Qui peut nier aujourd’hui que nous fonctionnons désormais au Bénin en dehors des lois et selon la volonté d’un homme? La Constitution est mise entre parenthèses, les lois sont contournées et perverties pour assouvir des désirs de puissance et domination?
La crise qui paralyse le Bénin en ce moment est le fait de notre incapacité à tirer les bonnes conclusions. Si le droit de grève est reconnu par tous les textes de la république, les députés qui votent les lois sont très mal fondés à s’attaquer à ce droit constitutionnel et aux Conventions internationales auxquelles notre pays a adhéré. Une lecture attentive de notre Constitution nous aurait permis d’éviter la première série de grèves suscitées par la maladresse et le désir de certains honorables députés d’en découdre avec les travailleurs pour faire plaisir au Chef de l’Etat dont la gouvernance vise à faire taire toutes les voix dissidentes.
Heureusement, le Chef de l’Etat s’est piégé lui-même car ses amis ont été plus loin que les textes ne les y autorisaient. Le Garde des Sceaux qui, tel la mouche du coche s’est employé à brandir toutes les menaces pour intimider les travailleurs et les obliger y à retourner au boulot, vaincus, démoralisés et abattus, la queue entre les jambes s’est retrouvé piégé lui aussi dans ses intimidations qui n’ont intimidé personne. Les menaces de radiation était aussi ridicules que politiquement suicidaires. L’impossibilité de radier des corporations entières étaient la démonstration par l’absurde que “chien qui aboie ne mord pas”.

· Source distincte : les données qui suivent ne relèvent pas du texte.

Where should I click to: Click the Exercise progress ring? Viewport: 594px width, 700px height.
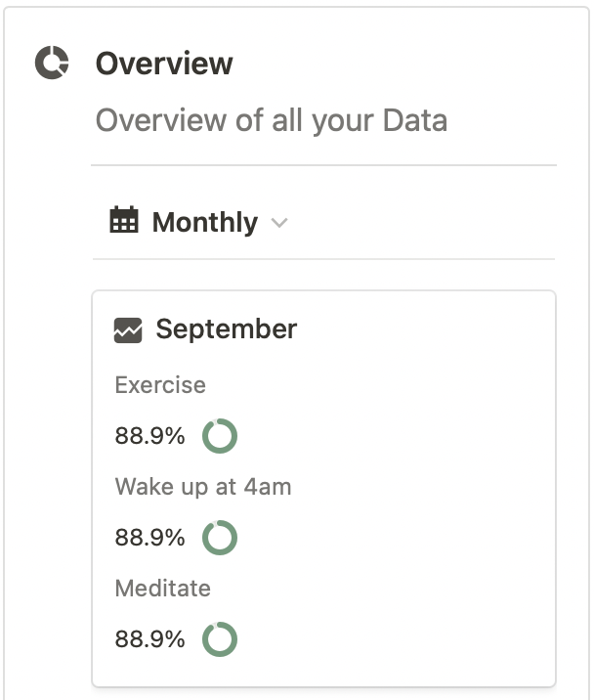pos(220,436)
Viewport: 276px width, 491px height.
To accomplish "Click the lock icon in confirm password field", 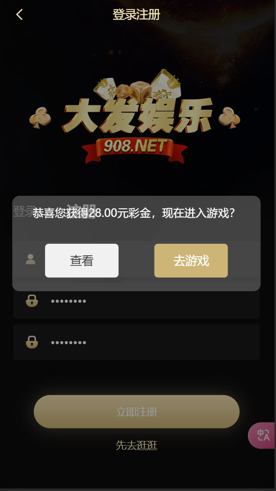I will point(32,342).
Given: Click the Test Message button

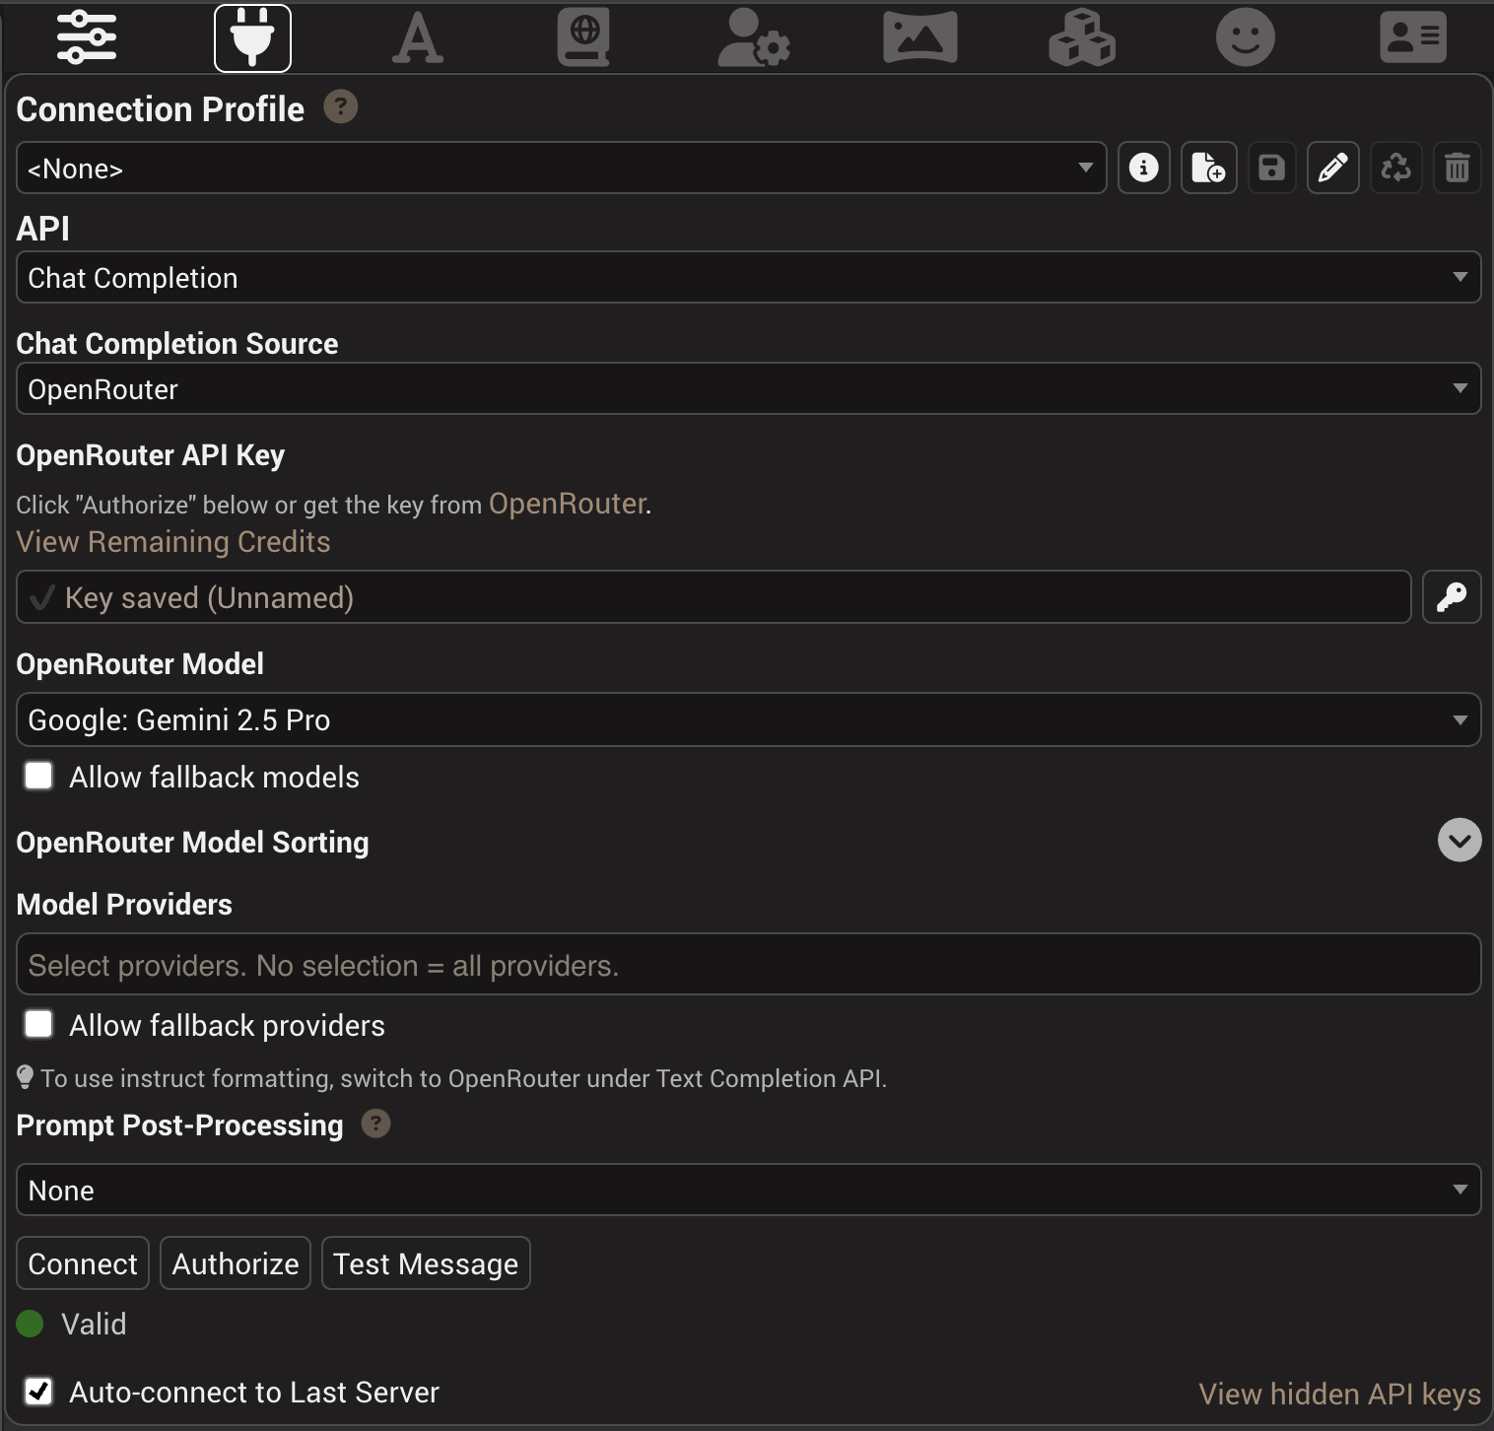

Moins que tout le monde, le Garde des Sceaux avait le droit à l’erreur pour ce qui est de la bonne interprétation des textes de loi. Si la loi a déclaré que la grève déclenchée pour la satisfaction des droits acquis ne donne droit à aucune retenue sur salaire*, le gouvernement dont il est le porte-parole ne devait pas se piéger lui-même en fournissant gratuitement du combustible au mouvement de grève. Les arguties de grèves illégales sont une dernière tentative de semer la peur dans les rangs des travailleurs grévistes et c’est là que les faucons du gouvernement et de l’Assemblée nationale font honte par leur capacité à nier les réalités.
On ne peut pas avoir négocié avec des travailleurs pendant un certain temps pour se raviser et déclarer leur mouvement de grève illégal faute de pouvoir les faire plier. De toute évidence, les déclarations du Ministre Abdoulaye Bio Tchané seules suffisent pour établir le fait que le gouvernement qui déclare ces grèves illégales n’aurait pas dû commencer par négocier .On n’est pas fier de ces rafistolages juridiques qui donnent du Bénin une image ridicule d’apprentis sorciers qui ont déclenché un mouvement dans des desseins inavouables et se sont retrouvés pris à leur propre piège. Il faut rappeler à Maitre Djogbénou qu’il est après tout un chef de parti et que son poste ministériel actuel, il ne le gardera pas toute sa vie. Faut-il le rappeler, l’homme doit être au cœur de notre action politique et la politique est à la fois une pédagogie et un humanisme.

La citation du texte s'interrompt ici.